Yine Viktorya döneminde, 1891 yılında yazılmış, devlet tarafından edebiyatı dönüştürme, uysallaştırma çabalarının nasıl uygulandığını gösteren bir belge daha: “İşçi sınıfının çocuklarıyla bazı manevi değerler paylaşılmazsa, bu çocuklar ilerde bizi tehdit ederek maddi değerlerin paylaşılmasını isteyebilirler.”
Buradaki anlam çok daha açık: Eğer kitlelere onları oyalayacak birkaç roman vermezsek, barikatlar kurarak bizim mal varlıklarımızı elimizden almaya kalkabilirler.
Şiire gelince konu çetrefilleşiyor. Uçarı ve elle tutulamaz bir şeydir şiir. Şiirlerin hangilerinin yasaklanıp hangilerinin çocuklara tavsiye edileceği kolaylıkla anlaşılamaz. Ayrıca, Shelley’in tespiti doğruysa, şairler gerçekten de dünyanın tanınmayan kanun koyucularıysa, iktidarların işi daha da zorlaşıyor demektir. Çünkü tarih boyunca kanun koyucular hep muktedirlerdir ve kanunlar tüm coğrafyalarda, imtiyazlı sınıfları imtiyazsız halk kitlelerine karşı korumak amacıyla yapılmıştır. Şair, alternatif bir kanun koyucuysa eğer, bu, muktedirlerin kanununa şirk koşmaktan, ‘al gülüm ver gülüm’ düzenine çomak sokmaktan başka nedir ki?
Şimdi, Ahmet Telli’nin bu şiirinde ne var ki, diye düşünenler bir daha düşünsün. Muktedirlerin denetleyemeyeceği bir düş gücü zenginliği var.

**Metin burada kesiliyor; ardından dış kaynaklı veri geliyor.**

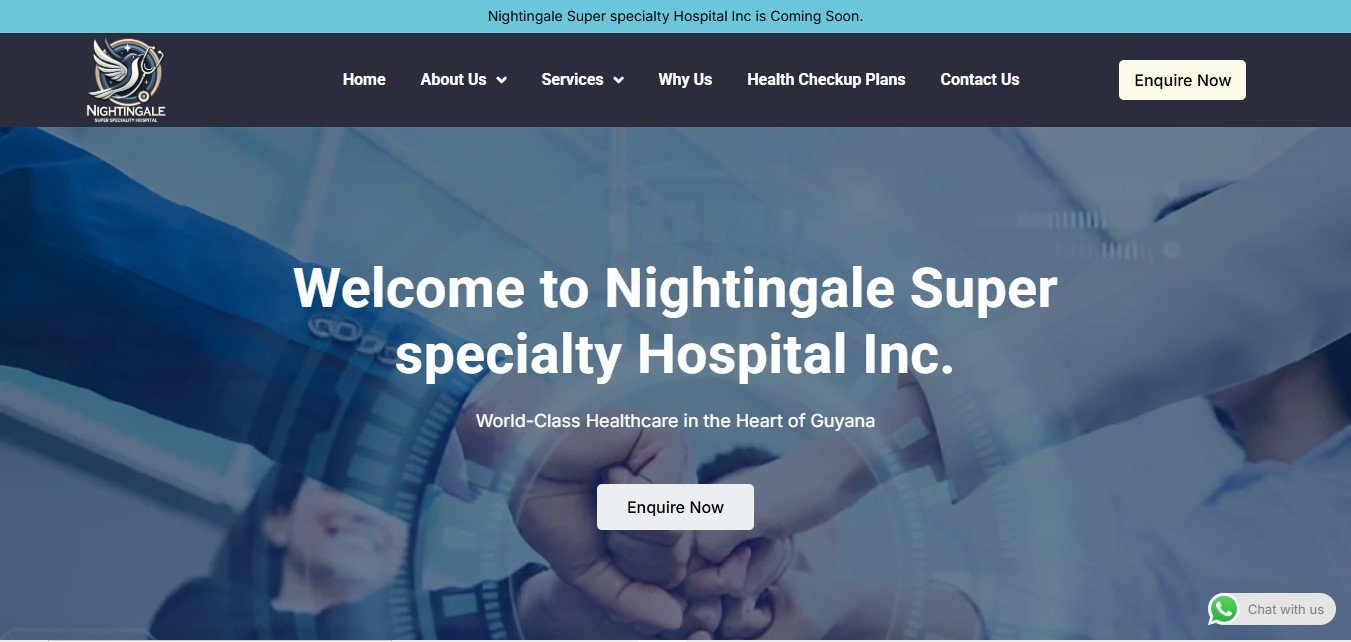Open the Services menu item
The height and width of the screenshot is (642, 1351).
(572, 80)
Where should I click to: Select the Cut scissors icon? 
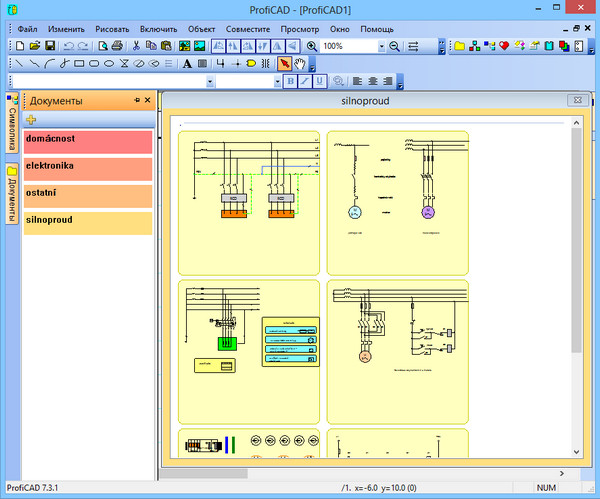pyautogui.click(x=136, y=46)
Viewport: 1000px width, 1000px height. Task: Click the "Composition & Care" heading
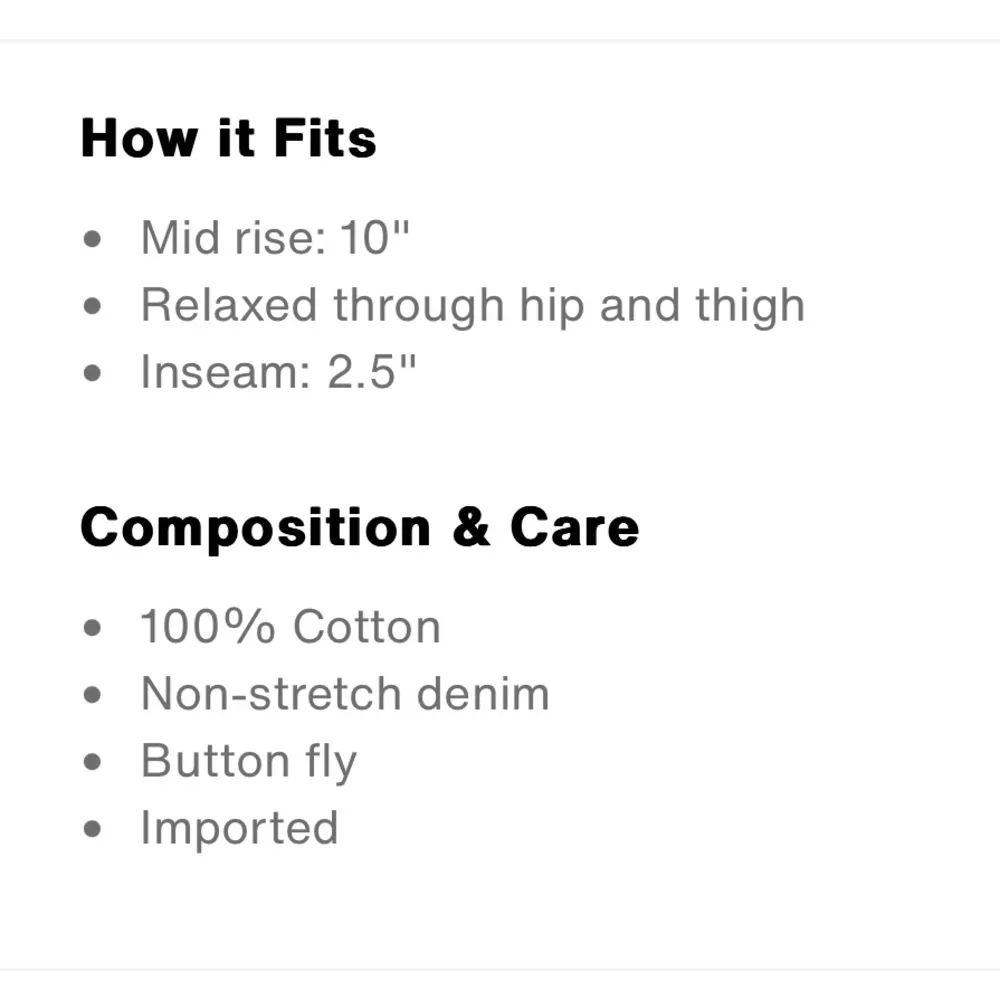click(359, 527)
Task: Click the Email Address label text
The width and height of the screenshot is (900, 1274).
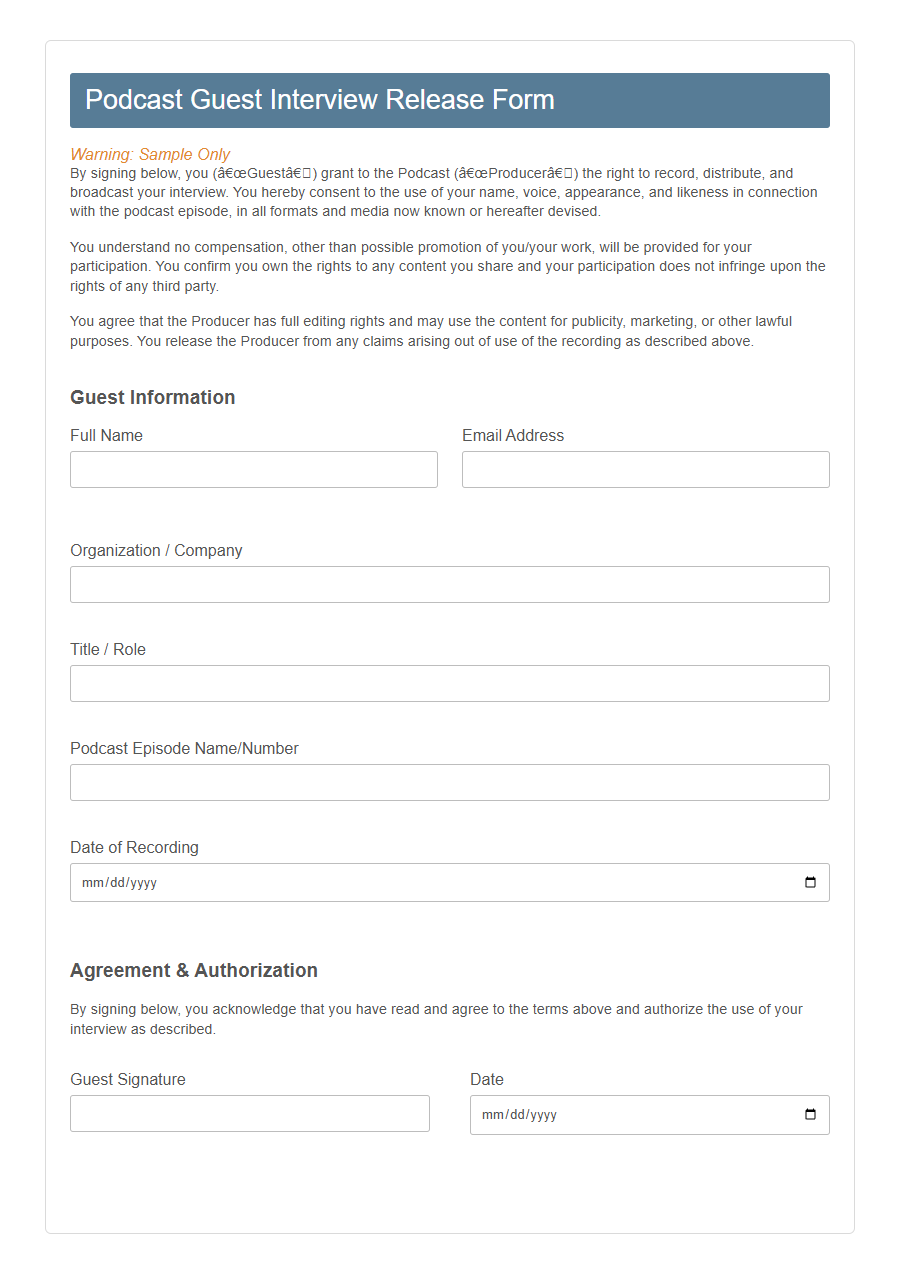Action: [x=513, y=435]
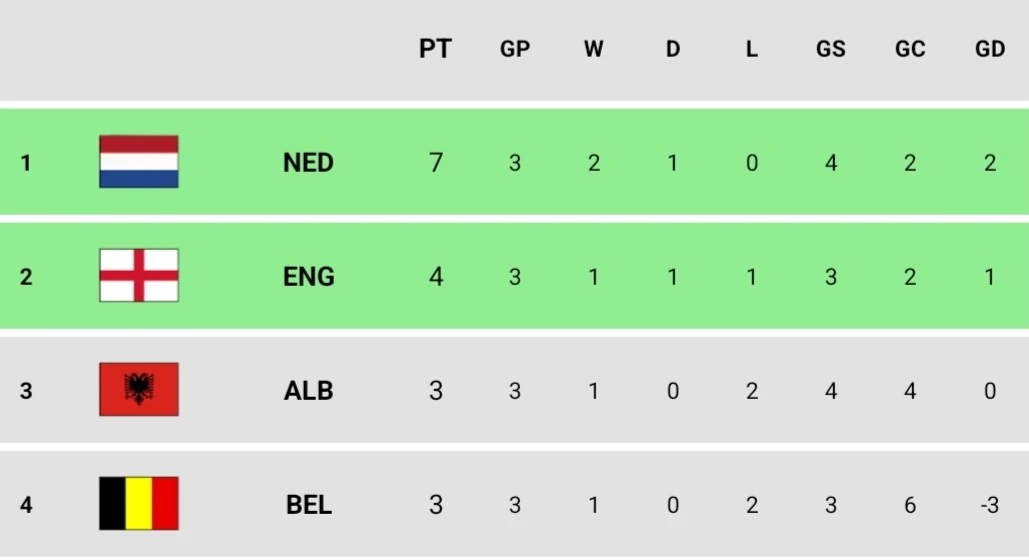Click the GS column header
Image resolution: width=1029 pixels, height=560 pixels.
pos(831,49)
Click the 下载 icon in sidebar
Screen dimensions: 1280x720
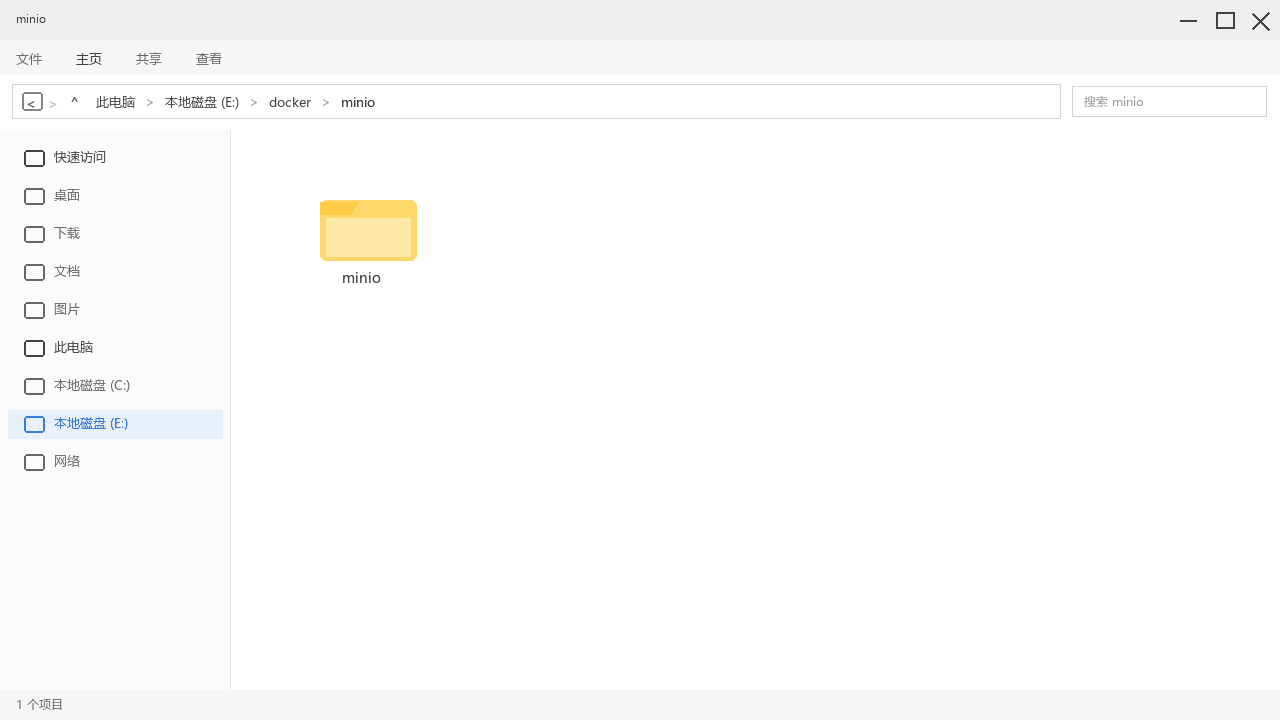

Öyleyse, işin ucu nereye varır bilemeyiz, biz yine de suçlu bulalım şiiri, tedbiri elden bırakmayalım, diye düşünülmüştür muhtemelen. İki yıl önce Facebook’ta Divan şairi Sünbülzade Vehbi Efendi’nin 300 yıl önce yazılmış “Rücu” adlı şiirini paylaşan bir gazeteci yazarın ‘Cumhurbaşkanına hakaret’ten cezalandırılması da aynı mantığın eseri. Bu, aynı zamanda şiirde zamanaşımı olmadığı anlamına da geliyor. O yüzden, dün yazılan şiir bugünün muktedirini, bugün yazılan yarının muktedirini korkutur. Çünkü her şiir gençtir, evrenseldir ve zaman ötesidir.